The technical development of onshore wind turbines in the last 20 years has focused on increasing performance and efficiency.

Not only have the dimensions increased with the performance, but the requirements concerning the technical equipment and particularly its reliability have also increased. In many respects, technical excellence has thus been achieved.

If, however, we look at such a turbine in terms of protection against possible ingress of water or oil leakage in the foundation areas, we find that the construction style particularly of these safety-related areas has not developed to the same extent as the overall system.

Ingress of water in the foundations of a wind turbine

Moisture and water in particular can develop destructive forces in all kinds of buildings. And we are not talking about water damage that can be repaired by using a bucket and floor cloth, but damage that will permanently paralyse the entire system and incur enormous costs to resume operations. It may thus happen that in power supply buildings, e.g. in transformer stations, switch gear stations, substations or precisely in the foundations of wind turbines, electrical short-circuits caused by moisture and water may cause an entire system to collapse.

At the early stages of wind turbine construction, due to the sizes of the plants at that time which were often below 1 MW, the necessary transformer stations were placed in so-called transformer stations made of concrete or steel plate housings outside the tower due to lack of space. There was and is a large number of standards and guidelines for the construction and operation of these transformer stations that must be complied with since transformer station, switchgear and low-voltage distribution must be protected against dirt, water, moisture etc. The cable entry points, i.e. the openings in the building wall of the transformer station, in addition to a watertight station body, are an important detail of this necessary protection.

Due to many years of sometimes very costly experience, the operators of energy distribution grids take great care to ensure that particularly water has no possibility to leak into the transformer station and cause damage to the technology up to and including the complete breakdown of the plant. However, surface water, rain water or backwater are not the only dangers to the equipment. Reptiles and small rodents that want to use these openings as an access point to a presumably dry and warm place to stay, and upon contact with a power busbar may cause immense damage due to failure of the plant, should not be underestimated.

For these reasons but not only for these reasons, the design of the foundations of wind turbines should be given highest priority. After all, safety is not limited to the interior of a building but must more and more often also meet the requirements of environmental and water protection in the immediate surroundings.

In the case of an accident of the transformer with a possible leakage of transformer oil, substations and transformer stations built within or adjacent to water protection areas must not pose a threat to the groundwater. Any leakage of oil from a transformer station must therefore be prevented using state-of-the-art measures. As a matter of fact wind turbines are often built in natural environments which demands the highest level of caution in order to permanently and safely rule out any longterm damage to the groundwater. This makes sense as renewable energy should not be generated at the expense of the environment.

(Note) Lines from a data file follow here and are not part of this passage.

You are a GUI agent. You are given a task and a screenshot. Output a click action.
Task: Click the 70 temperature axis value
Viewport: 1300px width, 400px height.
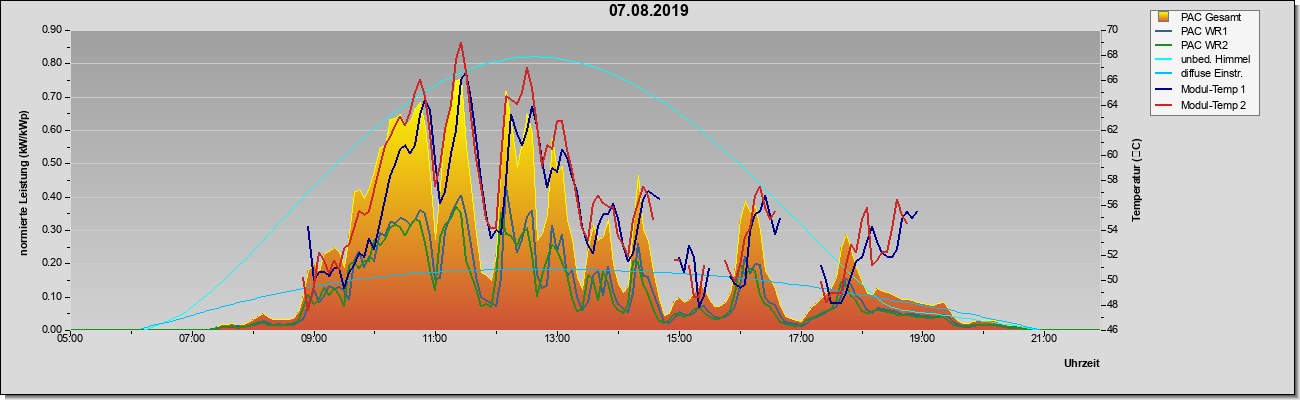(x=1083, y=30)
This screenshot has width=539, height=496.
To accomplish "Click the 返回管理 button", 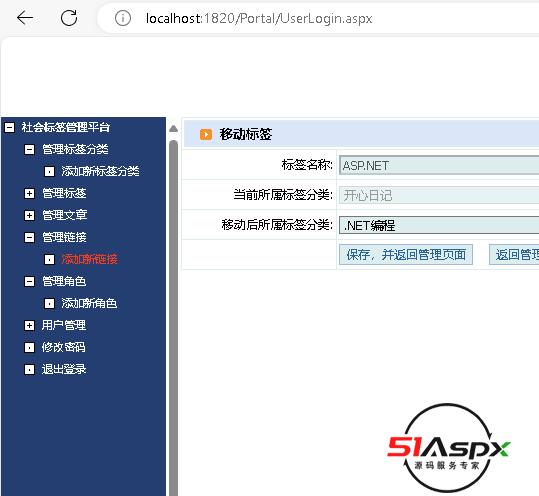I will 514,255.
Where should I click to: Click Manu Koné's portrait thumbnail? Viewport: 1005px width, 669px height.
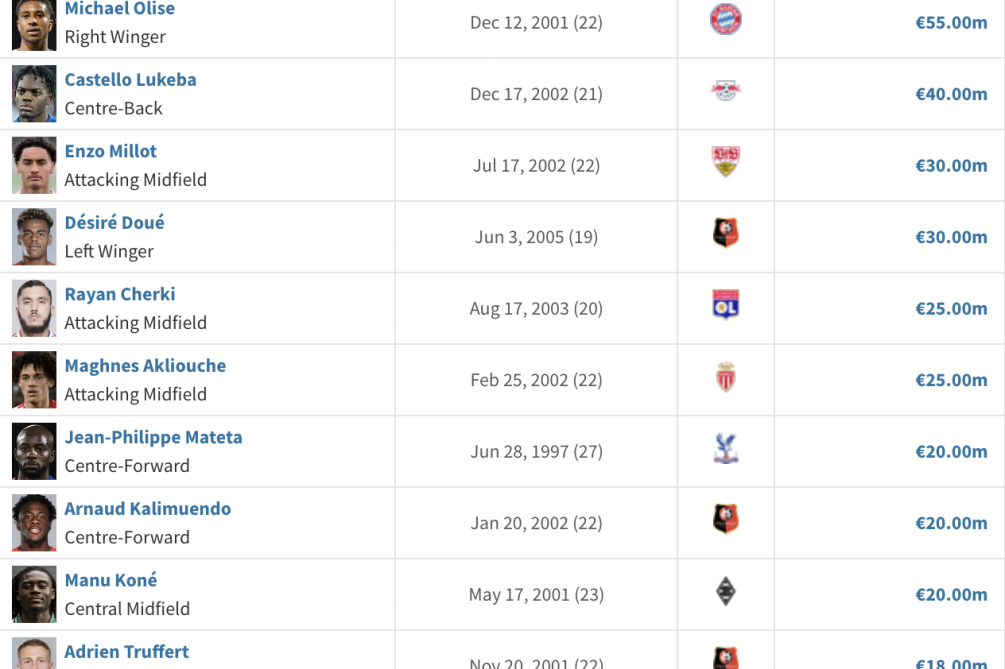[34, 594]
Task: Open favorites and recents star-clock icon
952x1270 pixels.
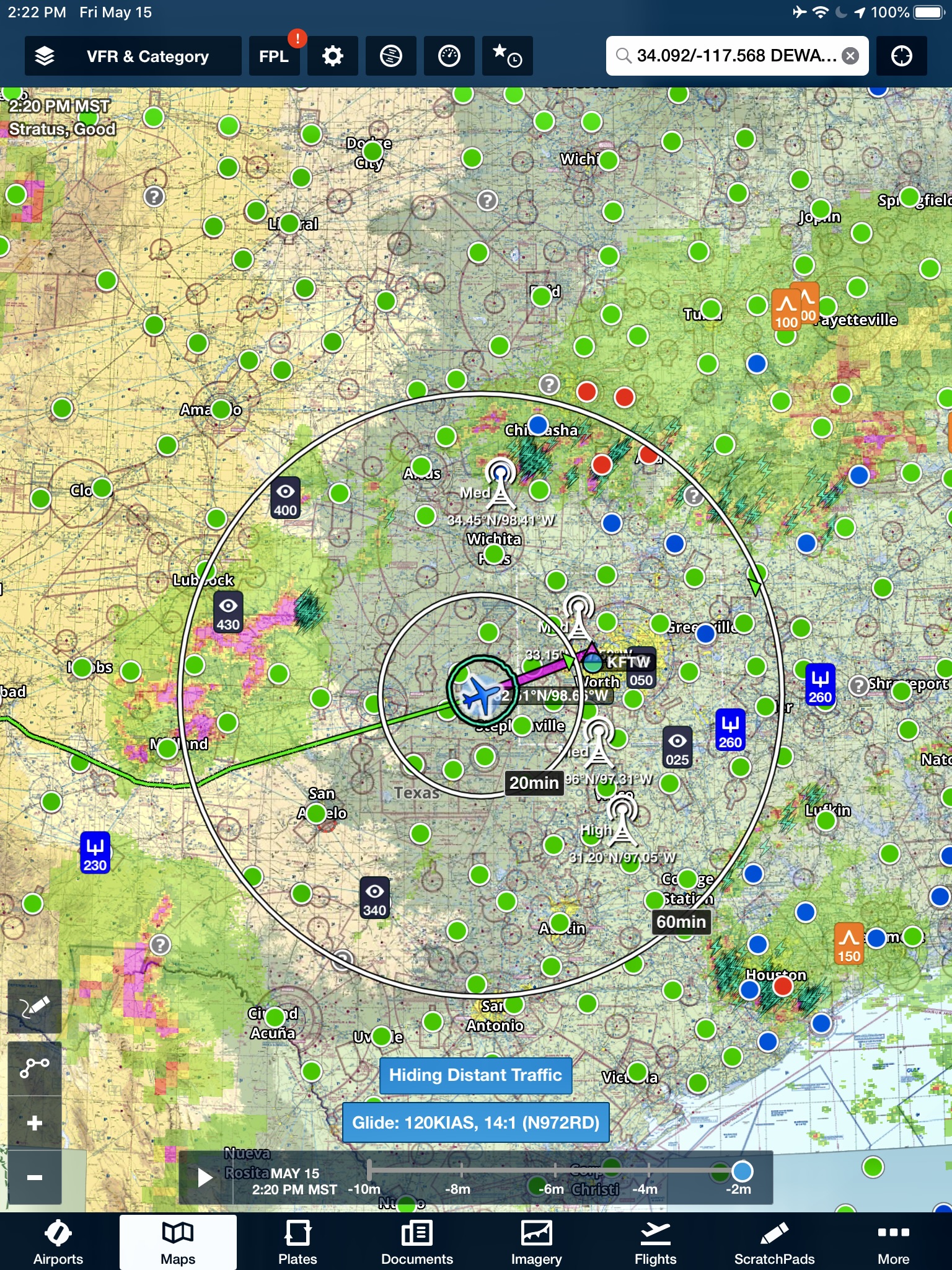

In order to rule out these hazards, appropriate gastight and watertight, rodent-resistant and transformer oil-tight cable entries made by Hauff-Technik have been available to energy supply companies for the construction of transformer stations for almost 40 years. However, hardly any attention has been paid to watertightness of walls or foundations and reliable sealing of cables in the foundations and towers of wind turbines. Expensive renovation and/or plant breakdown may in many cases be a possible consequence.

Subsequent sealing of foundations

The current standard and on-site 'lived' design for entries in foundations of wind turbines imitates the construction of basements and base slabs of single family homes or apartment blocks. If the local energy supplier does not stipulate any professional system, the contractor uses the most common wastewater pipes out of a sewage system in order to create wall penetrations. These pipes are inserted into the shuttering before pouring the on-site mixed concrete.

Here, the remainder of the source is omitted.